What you have to do:
Gather every line of the items that contains the string "pixels", and note that case counts.

::: Material for this exercise

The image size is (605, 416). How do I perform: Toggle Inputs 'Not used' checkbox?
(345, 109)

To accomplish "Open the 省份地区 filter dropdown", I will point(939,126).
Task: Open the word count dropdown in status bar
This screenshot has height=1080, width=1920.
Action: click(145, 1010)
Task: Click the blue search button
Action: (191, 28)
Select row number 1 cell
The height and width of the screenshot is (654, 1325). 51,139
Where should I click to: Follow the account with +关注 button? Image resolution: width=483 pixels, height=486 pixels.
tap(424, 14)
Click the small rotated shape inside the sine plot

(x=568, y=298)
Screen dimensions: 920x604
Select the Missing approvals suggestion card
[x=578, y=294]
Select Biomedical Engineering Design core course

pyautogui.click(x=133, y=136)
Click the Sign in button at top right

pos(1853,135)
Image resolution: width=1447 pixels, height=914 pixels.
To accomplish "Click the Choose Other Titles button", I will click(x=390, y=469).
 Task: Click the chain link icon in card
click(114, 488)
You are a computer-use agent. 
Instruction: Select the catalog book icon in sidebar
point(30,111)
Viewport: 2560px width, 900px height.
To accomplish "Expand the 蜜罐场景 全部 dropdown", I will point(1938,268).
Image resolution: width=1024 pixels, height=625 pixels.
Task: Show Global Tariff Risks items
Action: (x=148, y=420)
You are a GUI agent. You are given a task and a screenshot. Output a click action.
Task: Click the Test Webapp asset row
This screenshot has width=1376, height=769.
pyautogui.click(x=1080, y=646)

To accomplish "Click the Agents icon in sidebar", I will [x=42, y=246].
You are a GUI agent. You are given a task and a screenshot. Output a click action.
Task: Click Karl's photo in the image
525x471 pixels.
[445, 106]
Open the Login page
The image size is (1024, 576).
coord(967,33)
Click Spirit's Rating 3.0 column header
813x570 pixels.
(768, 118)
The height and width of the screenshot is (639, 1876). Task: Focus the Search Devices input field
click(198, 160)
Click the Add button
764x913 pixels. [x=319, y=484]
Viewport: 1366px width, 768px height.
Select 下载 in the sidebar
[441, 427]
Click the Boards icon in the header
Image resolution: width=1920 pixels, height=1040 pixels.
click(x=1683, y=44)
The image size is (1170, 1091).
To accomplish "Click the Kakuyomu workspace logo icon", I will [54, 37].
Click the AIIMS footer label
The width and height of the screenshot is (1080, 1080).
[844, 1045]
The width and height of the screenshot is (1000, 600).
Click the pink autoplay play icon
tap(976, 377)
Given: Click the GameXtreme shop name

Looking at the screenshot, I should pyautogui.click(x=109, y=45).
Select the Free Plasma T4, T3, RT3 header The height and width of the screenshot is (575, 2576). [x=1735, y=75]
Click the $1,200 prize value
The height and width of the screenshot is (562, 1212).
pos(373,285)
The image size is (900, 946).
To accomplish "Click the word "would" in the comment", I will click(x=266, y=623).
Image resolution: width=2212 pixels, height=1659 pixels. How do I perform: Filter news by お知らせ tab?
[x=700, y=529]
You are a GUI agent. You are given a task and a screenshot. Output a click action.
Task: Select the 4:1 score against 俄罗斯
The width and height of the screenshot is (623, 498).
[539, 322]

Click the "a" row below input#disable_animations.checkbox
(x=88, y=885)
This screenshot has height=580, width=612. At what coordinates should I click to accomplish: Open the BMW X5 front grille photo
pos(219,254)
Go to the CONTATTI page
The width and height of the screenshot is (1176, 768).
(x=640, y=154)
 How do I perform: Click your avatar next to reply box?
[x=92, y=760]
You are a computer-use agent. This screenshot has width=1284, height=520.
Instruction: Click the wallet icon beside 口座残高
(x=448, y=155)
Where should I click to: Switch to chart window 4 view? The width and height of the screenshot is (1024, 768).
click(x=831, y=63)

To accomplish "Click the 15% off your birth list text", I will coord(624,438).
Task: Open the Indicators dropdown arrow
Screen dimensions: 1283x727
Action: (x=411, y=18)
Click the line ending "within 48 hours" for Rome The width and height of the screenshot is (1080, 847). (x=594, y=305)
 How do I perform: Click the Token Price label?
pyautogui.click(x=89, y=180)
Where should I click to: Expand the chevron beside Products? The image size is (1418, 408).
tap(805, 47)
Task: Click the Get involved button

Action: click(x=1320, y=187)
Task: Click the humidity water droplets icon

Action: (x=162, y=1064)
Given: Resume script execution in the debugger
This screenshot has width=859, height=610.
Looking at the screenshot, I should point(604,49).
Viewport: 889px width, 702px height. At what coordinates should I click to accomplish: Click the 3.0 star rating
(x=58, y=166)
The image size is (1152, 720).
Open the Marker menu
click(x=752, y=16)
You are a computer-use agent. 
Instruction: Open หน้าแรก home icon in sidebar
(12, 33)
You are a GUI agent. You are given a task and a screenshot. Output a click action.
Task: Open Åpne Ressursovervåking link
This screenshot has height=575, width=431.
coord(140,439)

::::::

Written reply:
Where should I click to: Follow the account with +关注 button? Image resolution: width=483 pixels, height=486 pixels.
Image resolution: width=1447 pixels, height=914 pixels.
Image resolution: width=1024 pixels, height=625 pixels.
525x471 pixels.
813x570 pixels.
764x913 pixels. [x=319, y=484]
Image resolution: width=1920 pixels, height=1040 pixels.
Image resolution: width=2212 pixels, height=1659 pixels. How do I perform: Filter news by お知らせ tab?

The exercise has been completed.